◆ **TEXT SEGMENT**:
— start —
FIELD GUIDE · Earth & Hazards
Earth at Night: What NASA's Black Marble Map Actually Shows
Is the 'Earth at night' map I'm looking at real, and is it live?
Of all the satellite images humans have made of Earth, the one most likely to stop you in your tracks is the nighttime view: the lights of every city, road and shipping lane glowing against the dark. It's called Black Marble, and it's now available as a basemap on LEV. Before you switch to it, it's worth knowing exactly what you're looking at — because it isn't quite what most people assume.
It isn't live — and that's a feature, not a bug
The most common question about a city-lights map is "is this tonight?" The honest answer is no. Black Marble is a yearly composite, and that's the right way to make it.
If you tried to publish a single night's image of the whole Earth, you'd get a picture full of holes: clouds blocking entire countries, moonlight overpowering smaller lights, snow glare washing out the high latitudes, fires and lightning faking lights that don't exist. So instead, scientists collect months of observations, sift out every clean cloudless pixel they can find, run an algorithm that removes every non-human light source, and assemble the best of all those nights into one global picture. The result is the most honest map of where the lights actually are — which is why every famous "Earth at night" image you've ever seen is a composite, not a snapshot.
The view on LEV is NASA's 2016 global composite, the most recent fully-processed worldwide Black Marble dataset published in NASA's GIBS catalog. Patterns of human settlement change slowly enough that this image is still an excellent picture of the present; we'll update to a newer global composite when NASA releases one.
How the picture is made
Behind the beauty is a remarkable instrument. The VIIRS Day/Night Band on the Suomi NPP satellite is sensitive enough to spot the light from a single ship at sea or a town in the desert. But raw nighttime imagery is messy — full of bright objects that have nothing to do with humans. The Black Marble algorithm cleans up:
- Moonlight reflecting off snow, cloud and water
- Auroras lighting up the polar sky
- Lightning flashes during storms
- Wildfires and gas flares
- Atmospheric airglow — a faint natural luminescence you can't see by eye
What survives those filters is, as closely as a satellite can determine, the light humans put there.
— end —
◆ **AVAILABLE DATA**:
— start —
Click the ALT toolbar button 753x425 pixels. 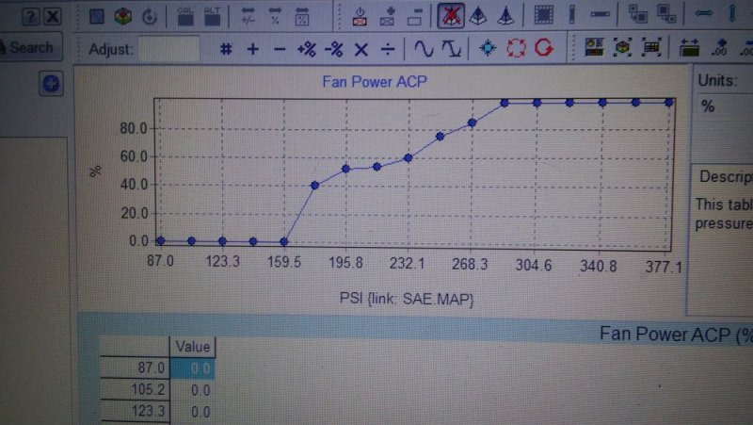click(x=213, y=16)
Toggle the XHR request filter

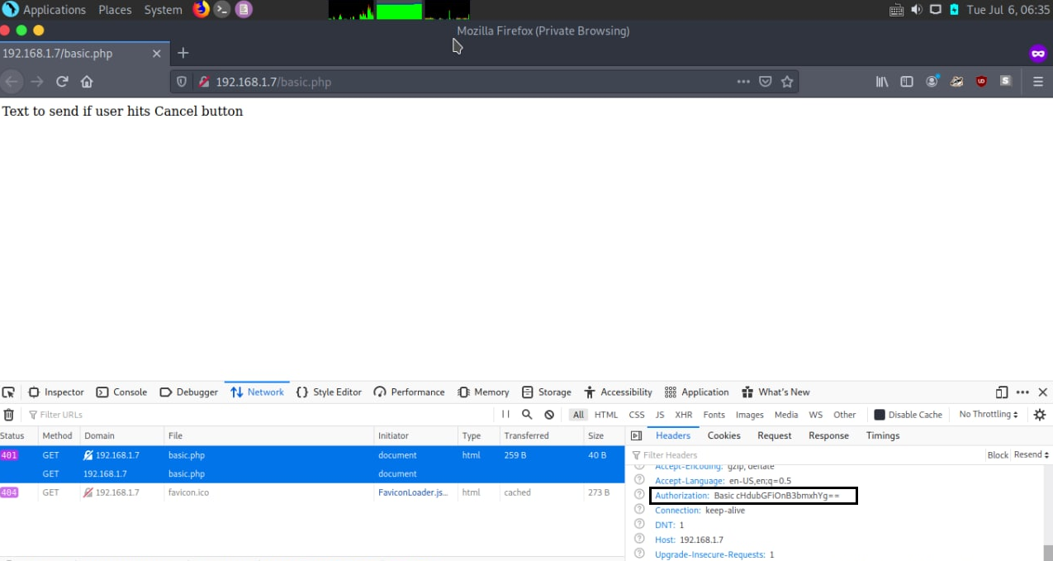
— end —
◆ **STATED PROBLEM 1**: According to the text on NASA's Black Marble map, which satellite carries the VIIRS Day/Night Band?
◆ **STATED PROBLEM 2**: Continue the article on NASA's Black Marble night map from its last sentence.

◆ **TASK ANSWER 1**: Suomi NPP

◆ **TASK ANSWER 2**:
How to read it
The Black Marble basemap is most rewarding at the zoomed-out scales where the human footprint reads as a pattern. A few things to look for:
- The two great megalopolises. The east coast of the United States from Boston to Washington, and northeast Asia from Tokyo to the Pearl River Delta, are arguably the brightest human structures visible from space.
- The Nile. The river is drawn in lights — a perfectly traced bright thread through black desert.
- The lights of the sea. Squid-fishing fleets in the western Pacific and gas flares in the Persian Gulf show up as bright marine constellations. Don't mistake them for cities.
- The Korean DMZ. A continuous bright sweep on the south side, near-total darkness on the north — the world's most famous brightness boundary.
When tonight does matter: blackouts and disasters
Although the Black Marble basemap is a yearly composite, the same VIIRS instrument is what NASA uses for post-disaster blackout assessments. After a major hurricane, earthquake or war, agencies compare the latest night-lights image to the long-term baseline to estimate which areas have lost power and roughly how many people are affected. So while LEV's city-lights view doesn't update overnight, the science behind it is one of the most powerful tools we have for seeing the human impact of an event — and the live disaster-alerts layer and outbreak tracker help connect the dots between an event and the places affected.
A small honest caveat
Two things to know when reading the map:
- Light isn't development, and lit isn't always good. Some places shine bright with energy waste; some unlit places are perfectly thriving towns that just use lights carefully. Pretty pictures can mislead if you read them moralistically. Read the lights as information, not virtue.
- The boundary between sky and city can be blurry. Long-distance haze over major cities makes them look bigger from orbit than they are. Distant suburbs blur into urban cores.
Switch the basemap to city lights from the style toggle in the bottom-left corner — and if you want the cleanest way to compare night-lights to where people actually live, pair it with the live layers for fires, earthquakes and outbreaks. Where the lights are, much of human life is.
Frequently asked questions
Is the city-lights view real-time?
No, and it shouldn't be. Black Marble is a yearly composite, not a live feed. The reason is practical: any single night's image would have huge dark holes wherever there were clouds, moonlight, snow glare, fires or aurora interfering. To make a clean global view, scientists collect months of nightly observations and stitch together only the cleanest pixels. The result is the most honest, complete picture of where the lights actually are — even though it isn't this evening.
What year is the image?
The view in LEV is NASA's 2016 global composite, the most recent fully-processed worldwide Black Marble dataset in the public GIBS catalog. NASA does publish a near-real-time experimental product, but it isn't yet stable enough to use as a global basemap. When a newer official global composite becomes available, we'll update the layer.
How is the image made?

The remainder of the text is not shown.